(Governor Brian Sandoval) – Blessed are they that mourn, for they shall be comforted.
Ten years ago today, Nevadans awoke to learn of unspeakable acts of terror. Disbelief, horror, confusion, anger, sadness—we felt all these things.
And yet, at the same time, a great sense of patriotism awoke in the collective heart of a nation.
Even as America plunged headlong into mourning, the American people took comfort in each other—consistent with our history of rising to meet any challenge—and we came together as a nation; regardless of race, color, or creed, we stood as one.
And because we stood as one, we rose up—as Americans have throughout our history.

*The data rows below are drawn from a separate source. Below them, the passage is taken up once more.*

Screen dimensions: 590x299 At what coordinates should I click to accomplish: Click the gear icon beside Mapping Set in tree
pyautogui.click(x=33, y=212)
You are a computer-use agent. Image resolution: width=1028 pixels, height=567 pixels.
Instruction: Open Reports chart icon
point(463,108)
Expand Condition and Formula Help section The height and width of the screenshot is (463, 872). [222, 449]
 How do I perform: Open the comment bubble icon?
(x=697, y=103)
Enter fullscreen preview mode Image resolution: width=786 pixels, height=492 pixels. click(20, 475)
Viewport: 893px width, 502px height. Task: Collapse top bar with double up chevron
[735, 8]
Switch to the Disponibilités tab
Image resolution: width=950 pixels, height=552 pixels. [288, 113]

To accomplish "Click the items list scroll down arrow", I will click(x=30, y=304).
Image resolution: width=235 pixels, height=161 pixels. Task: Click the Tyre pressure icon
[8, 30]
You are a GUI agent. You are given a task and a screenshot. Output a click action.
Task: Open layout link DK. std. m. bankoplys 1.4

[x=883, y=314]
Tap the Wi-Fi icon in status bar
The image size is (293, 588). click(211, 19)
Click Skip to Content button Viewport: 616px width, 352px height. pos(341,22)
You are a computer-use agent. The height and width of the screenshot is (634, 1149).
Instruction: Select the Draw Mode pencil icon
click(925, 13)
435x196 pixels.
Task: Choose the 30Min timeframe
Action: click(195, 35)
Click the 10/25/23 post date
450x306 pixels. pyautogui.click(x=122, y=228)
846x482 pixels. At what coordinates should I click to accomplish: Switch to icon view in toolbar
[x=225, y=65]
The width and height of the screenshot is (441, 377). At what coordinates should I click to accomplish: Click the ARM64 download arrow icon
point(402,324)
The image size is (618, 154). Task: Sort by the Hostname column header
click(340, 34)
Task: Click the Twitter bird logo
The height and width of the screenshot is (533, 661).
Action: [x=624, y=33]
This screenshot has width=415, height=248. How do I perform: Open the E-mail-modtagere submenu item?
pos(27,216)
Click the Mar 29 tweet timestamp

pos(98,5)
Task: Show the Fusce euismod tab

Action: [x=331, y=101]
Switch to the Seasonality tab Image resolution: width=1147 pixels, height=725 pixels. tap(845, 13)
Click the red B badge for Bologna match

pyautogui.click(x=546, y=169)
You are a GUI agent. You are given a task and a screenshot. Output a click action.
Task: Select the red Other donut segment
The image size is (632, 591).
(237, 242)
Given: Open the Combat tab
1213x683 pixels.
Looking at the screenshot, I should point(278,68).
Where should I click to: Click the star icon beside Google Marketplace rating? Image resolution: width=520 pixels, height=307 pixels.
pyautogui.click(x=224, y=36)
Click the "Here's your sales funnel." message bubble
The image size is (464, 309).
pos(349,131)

On September 11, 2001, Americans from all walks of life stepped into the breach—they rushed to the aid of those in despair—they stared down danger, regardless of risk or consequences.
For all its horror, 9/11 was also a day that marked the greatness of the American people.
And so we remember what we have been, and all that we can be.
We remember that there is more that unites us than divides us—that when the hour is darkest we can become one family, one nation.
We share a spirit that terror cannot break: the bond that makes us Americans—and ensures we will do whatever it takes when the hour of need is upon us. It’s in our DNA.
We will not—we dare not—forget the images of that day.
Of planes crashing into the twin towers, of smoke rising from the pentagon and a field in Pennsylvania, of the agony of the victims and their families.
We dare not forget the sounds of that day—phone calls to loved ones, and the rallying cry “let’s roll”—forever now a timeless symbol of the fearless passengers who woke that morning not knowing they would make the ultimate sacrifice and win the first battle in the war on terror.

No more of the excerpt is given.